'Don't Ask, Don't Tell' Ripe for Change?

The price of freedom has never been lost on Justin Hager.

His father served in Vietnam, and his grandfather spent time in a concentration camp during World War II.

For the last five years, the 20-year-old University of Wisconsin-Madison student has dreamed about a life in the armed forces.

On Wednesday, Hager met with military recruiters.

After disclosing that he was gay, however, he said he was shown the door.

"The recruiters were very nice, respectful and courteous," said Hager, a 6-foot, 230-pound former high school powerlifter.

"But it's really frustrating. It's painful to deal with the acceptance that this is the end of the road for my military service."

Before his meeting, Hager was well aware of the military's "Don't Ask, Don't Tell" policy that bars openly gay men and women from serving in the armed forces.

Hager's failed enlistment was just one of several coordinated trips to recruiting offices in recent weeks by gay rights activists who hope to change the 13-year-old policy.
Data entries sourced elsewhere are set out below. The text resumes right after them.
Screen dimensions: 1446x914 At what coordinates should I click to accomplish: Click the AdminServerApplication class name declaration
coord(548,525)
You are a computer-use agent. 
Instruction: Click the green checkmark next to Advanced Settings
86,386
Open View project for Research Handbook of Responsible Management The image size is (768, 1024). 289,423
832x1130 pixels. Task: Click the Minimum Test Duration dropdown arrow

"We're not here as a publicity stunt," Hager said. "I want to serve alongside my fellow Americans. That's why we're here."

'It's the Worst System Possible'

A compromise measure introduced by the Clinton administration in 1993, "Don't Ask, Don't Tell" allows gays and lesbians to serve in the armed forces as long as they abstain from homosexual activity and do not disclose their sexual orientation.

Before it was enacted in 1994, there had been a blanket ban on all homosexuals in the military.

For years, the policy has drawn the ire of both conservatives and liberals.

Even supporters have acknowledged its shortcomings.

"It's like what [Winston] Churchill said about democracy: 'It's the worst system possible, except for all the other ones,'" said Charles Moskos, a military sociologist at Northwestern University who helped draft the policy and coined the phrase "Don't ask, don't tell."

Since then, the federal government estimates that more than 10,000 soldiers, sailors and Marines have been discharged because of their sexual orientation.

The Pentagon reports there were 726 service members discharged in 2005, up 11 percent from the year before.

In 2005, the Government Accountability Office, the investigative arm of Congress, put the cost of enforcing "Don't Ask, Don't Tell" from 1994 to 2003 at $190.5 million.

The GAO reported that the federal government had spent $95.4 million to recruit and $95.1 million to train replacements.

A subsequent University of California-Santa Barbara report -- drafted by former Defense Secretary William Perry, and 11 professors and experts -- nearly doubled that estimate to $364 million after taking into account lost value from the departures from the military.

Time for Change?

The Bush administration has not wavered in its support for "Don't Ask, Don't Tell."

With the war in Iraq hampering recruitment efforts, critics of the policy see a ripe opportunity for change.

"It's going to be overturned because people are needed, and it's not going to matter who they're sleeping with," said Elizabeth Recupero, a doctor discharged under the policy last year.

"We're in a situation of high alert and war."

A Pew Research poll conducted earlier this year indicates six in 10 Americans now support allowing gays to serve openly in the military, compared to 44 percent in 1993.

Rep. Marty Meehan, D-Mass., has proposed legislation that would repeal "Don't Ask, Don't Tell," though it's unclear whether there's enough support on Capitol Hill to approve such a measure.

Some observers say the military quite simply is not ready for a shift in policy.

"There are few situations in life where you're forced to live in intimate circumstances not of your choosing," Moskos said.

"It just won't work. You will find people who feel their privacy rights are being violated. The gay advocates say it will cause enlistment to go up, but I think you'd find it dropping rather than rising."

As for Justin Hager, his failed enlistment has only strengthened his desire to serve his country.

Hager, a political science and history major, plans to seek a career in politics after graduation and hopes one day to be a U.S. senator.

"I want to be a great American," Hager said. "I want to be able to repay the debt to those who fought before us."